Figure 11: Token selection results.

Implementation Considerations

EfficientUICoder requires access to the visual encoder's attention maps and the ability to modify both encoding and decoding stages of the MLLM. This restricts deployment to open-source models (e.g., Llava-v1.6) rather than commercial black-box APIs. The framework is compatible with standard UI element detection tools and can be integrated into existing MLLM pipelines with moderate engineering effort. Resource requirements scale with model size, but the compression modules substantially mitigate memory and compute bottlenecks.

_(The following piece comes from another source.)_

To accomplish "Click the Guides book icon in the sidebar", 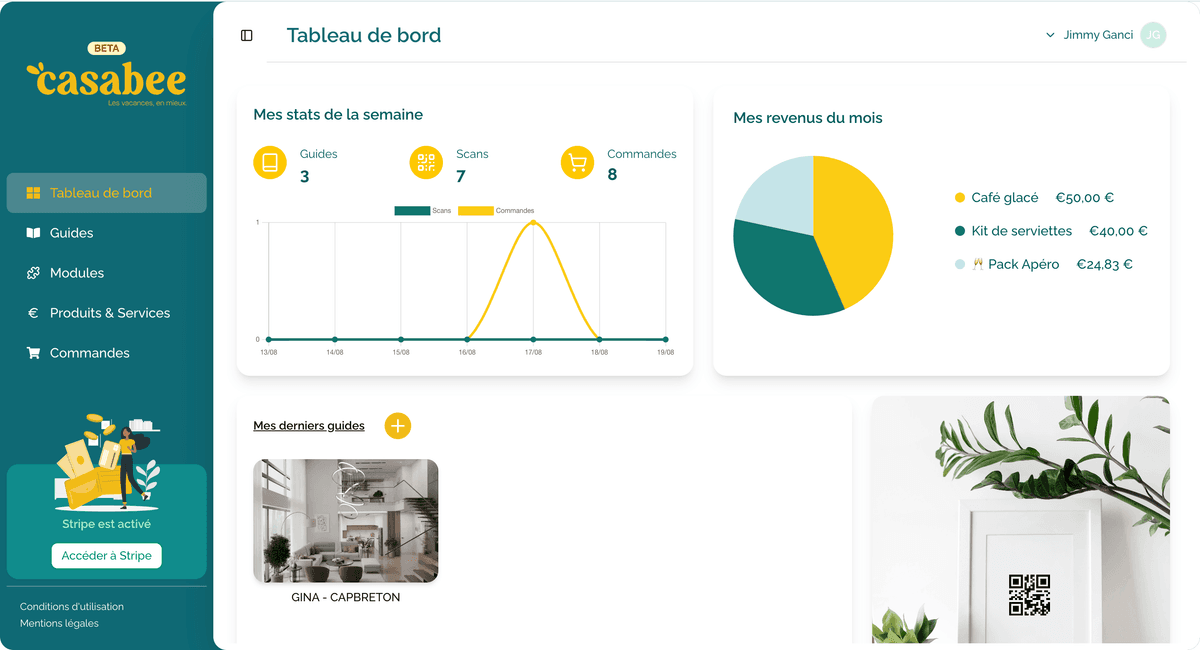I will 32,232.
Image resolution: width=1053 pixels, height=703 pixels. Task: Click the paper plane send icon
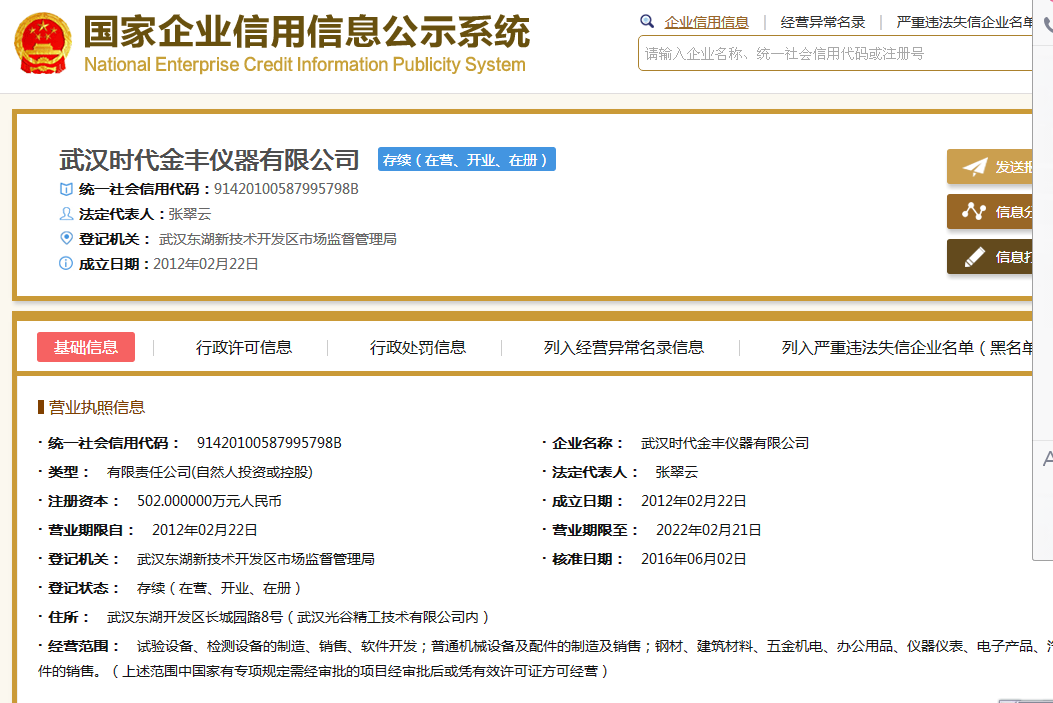pos(974,167)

Implications and Future Directions

EfficientUICoder establishes that bidirectional token compression—jointly optimizing input and output redundancy—can dramatically improve the efficiency and reliability of MLLM-based UI2Code systems. The approach is extensible to other multimodal code generation tasks (e.g., slide, poster, or app synthesis) and can be adapted for real-time or resource-constrained deployment scenarios. Future work may explore adaptive compression strategies conditioned on design complexity, integration with commercial MLLMs as APIs evolve, and further refinement of redundancy detection via learned or self-supervised methods.

Conclusion

EfficientUICoder provides a principled, empirically validated solution to the computational challenges of MLLM-based UI code generation. By combining element/layout-aware token selection, attention-guided refinement, and dynamic output suppression, it achieves high compression ratios and efficiency gains without sacrificing output fidelity. The framework advances the state of the art in multimodal code generation and offers a robust foundation for scalable, practical deployment in web development automation.